Stored items

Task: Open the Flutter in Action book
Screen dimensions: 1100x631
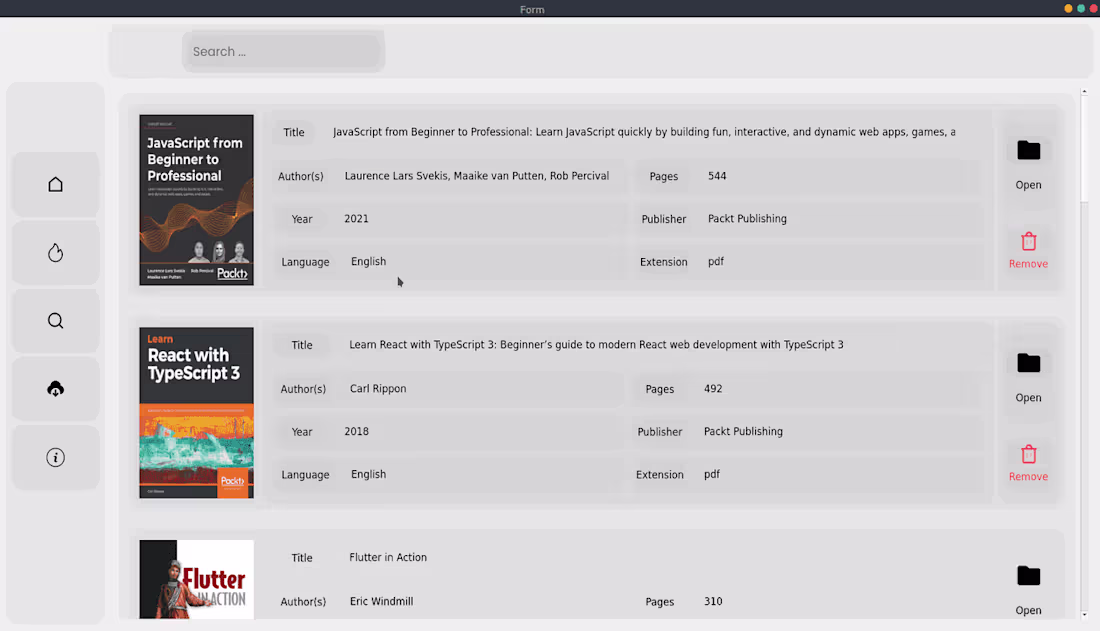Action: (x=1028, y=590)
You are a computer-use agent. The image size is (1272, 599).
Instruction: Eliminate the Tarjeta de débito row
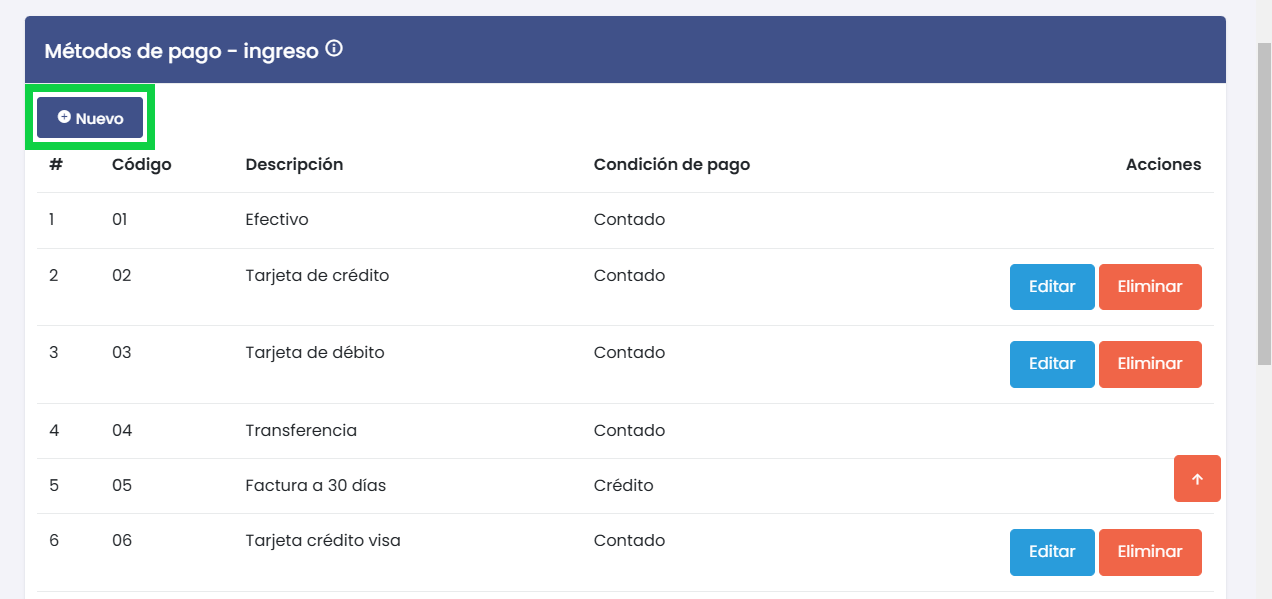pos(1150,364)
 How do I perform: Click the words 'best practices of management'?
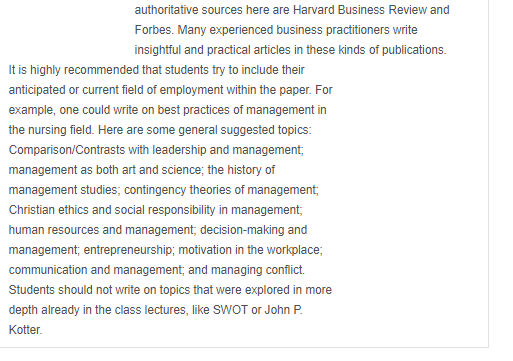[236, 110]
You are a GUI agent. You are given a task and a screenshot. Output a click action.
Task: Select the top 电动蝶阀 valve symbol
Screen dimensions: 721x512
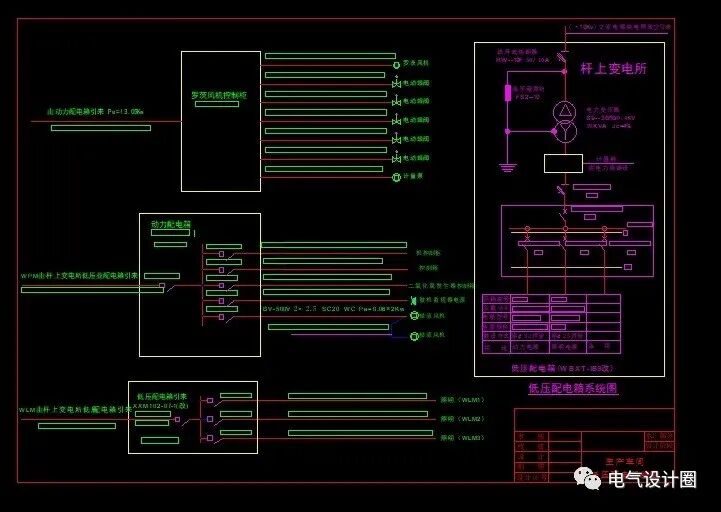396,82
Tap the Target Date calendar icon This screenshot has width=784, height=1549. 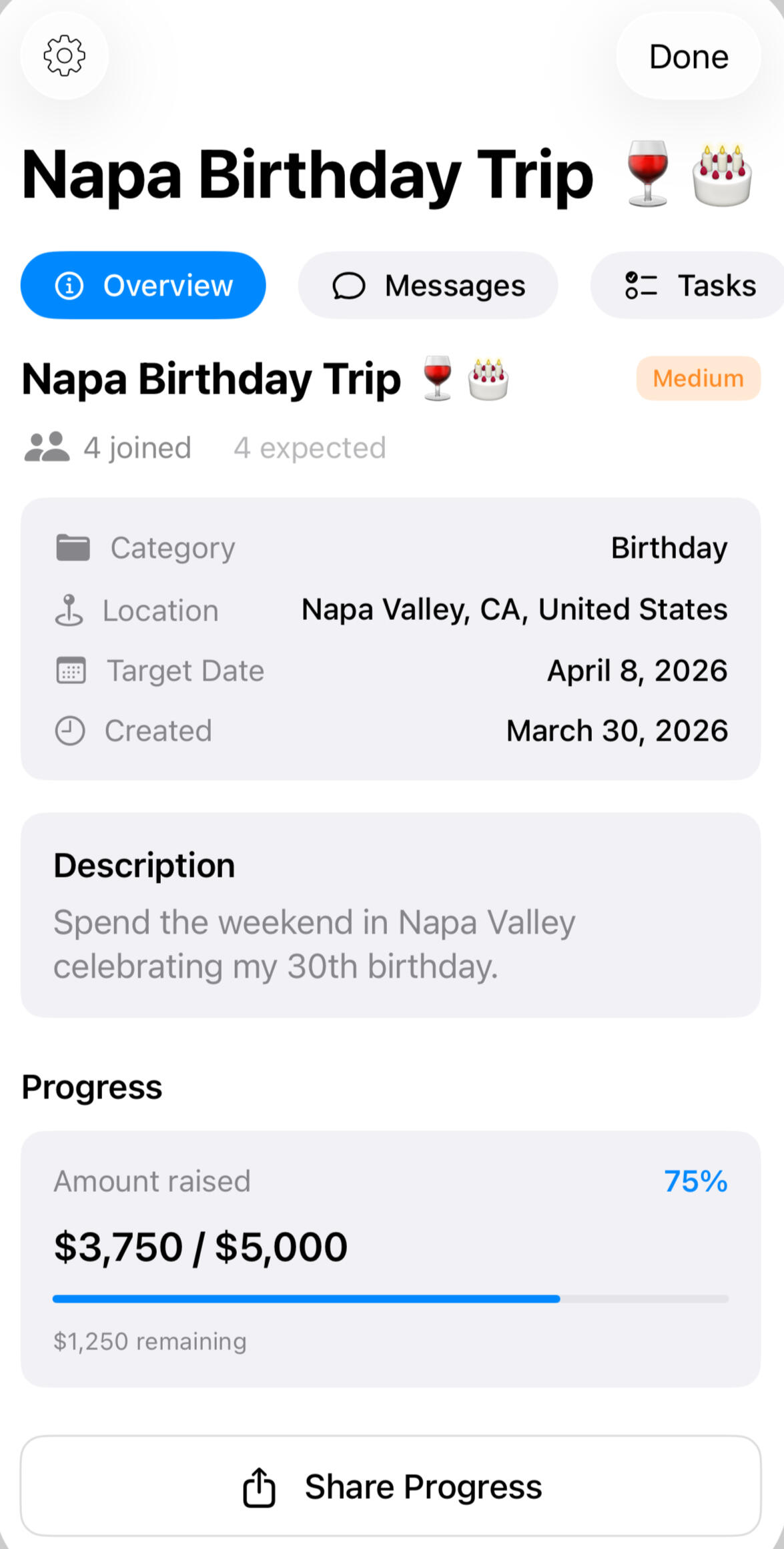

* EXERCISE DETAILS *
Using the data above, copy each line that contains "agent".

* SOLUTION TO THIS EXERCISE *
You are a computer-use agent. The image size is (1272, 599).
You are a GUI agent. You are given a task and a screenshot. Output a click action.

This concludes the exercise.